Foi o que ocorreu, por exemplo, com o Projeto de Lei 7053/06, acolhido por bancada de deputados de diversos partidos. Embora a Associação Gabriela Sou da Paz tenha juntado 1,4 milhão de assinaturas, os documentos não continham o título de eleitor dos signatários - requisito obrigatório para apresentar proposta de iniciativa popular.

As adesões foram colhidas por Cleyde Prado Maia e Carlos Santiago, pais da adolescente Gabriela, 14 anos, assassinada em 2003 em metrô na cidade do Rio de Janeiro. O projeto, que pretendia tornar mais rígida a Lei dos Crimes Hediondos, ainda aguarda análise da Câmara.

Outras quatro propostas, porém, tiveram êxito. A última delas, o Ficha Limpa, foi sancionada pelo presidente Luiz Inácio Lula da Silva (PT) há um mês e proibiu a candidatura de políticos com condenações por um colegiado na Justiça.

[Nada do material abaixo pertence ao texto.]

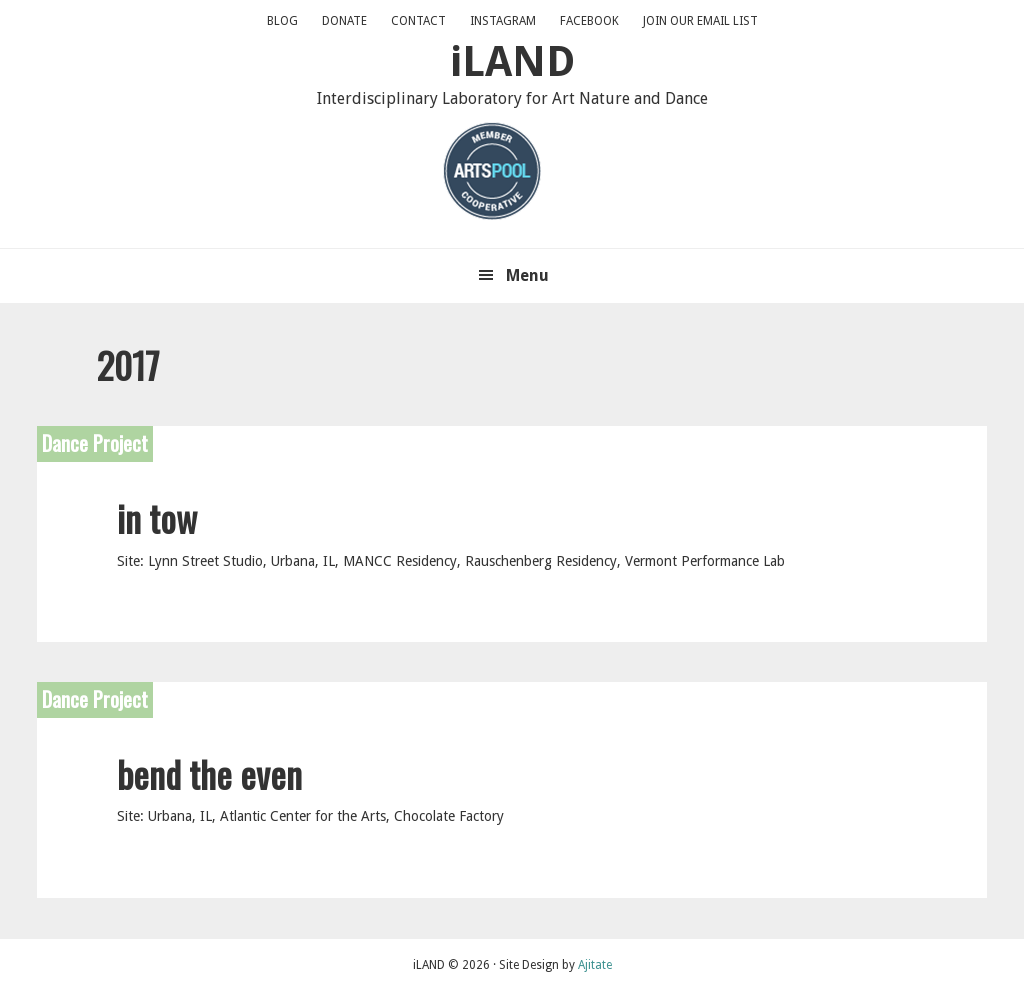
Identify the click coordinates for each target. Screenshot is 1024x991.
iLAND (512, 61)
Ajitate (595, 965)
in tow (157, 517)
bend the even (209, 773)
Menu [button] (527, 275)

Também fruto da mobilização popular, a Lei 9.840/99 considerou crime a compra de votos, com possibilidade de cassação do registro do candidato que doar, oferecer ou prometer bem ou vantagem pessoal em troca de apoio eleitoral.

Primeira matéria de iniciativa popular aprovada pelo Congresso, a Lei Daniella Perez (Lei 8.930/94) inclui o assassinato praticado por motivo torpe ou fútil, ou cometido com crueldade, na Lei dos Crimes Hediondos, para impedir o pagamento de fianças e impor tempo maior da pena para a progressão do regime fechado ao semi-aberto.

Já a Lei 11.124/05 criou, após 13 anos de discussão no Congresso, o Fundo Nacional de Habitação Popular, proposto pelo Conselho Nacional de Moradia Popular.

Comissão avaliza propostas de entidades civis
Percebendo a dificuldade para colher 1,3 milhão de assinaturas, o então presidente da Câmara Federal Aécio Neves (PSDB-MG) criou em 2001 a CLP (Comissão de Legislação Participativa) para avalizar projetos da sociedade civil e apresentá-los para votação dos parlamentares.

O órgão fica aberto a sugestões de projetos de lei de entidades civis, sindicatos, associações e órgãos de classe, e realiza audiências públicas para debater e deliberar sobre as propostas. A comissão também possui banco de ideias, formado por sugestões de indivíduos sem representação na sociedade civil.

As indicações são analisadas pelos 18 deputados integrantes da comissão e, se aprovadas, protocoladas na Casa. "Todo projeto de iniciativa popular tem prioridade", ressalta o presidente da comissão, deputado Paulo Pimenta (PT-RS).

Para o petista, as vezes não é preciso nem apresentar projetos de lei para ver a medida ser aplicada. "A portabilidade numérica dos celulares não ocorreu por lei, mas graças ao debate na internet e nas redes sociais. Da mesma forma, a portaria que determinou regras para os call-centers surgiu de críticas da população ao péssimo serviço prestado", frisou.

Em 2009, quando a CLP ficou sob o comando dos deputados Waldir Maranhão (PP-MA) e Roberto Britto (PP-BA), a comissão foi responsável por protocolar 54 proposituras, entre projetos de lei (19), requerimentos (21) e emendas à Lei de Diretrizes Orçamentárias (12).

Os números, avalia Pimenta, mostram a abertura do Congresso a mais participação. "Há um setor conversador, que é pequeno hoje em dia, que pensa que a função de legislar é só do parlamentar, e não da população. Mas há cada vez mais colegas que aceitam e entendem ser necessário ouvir o povo antes de tomar decisões", analisou.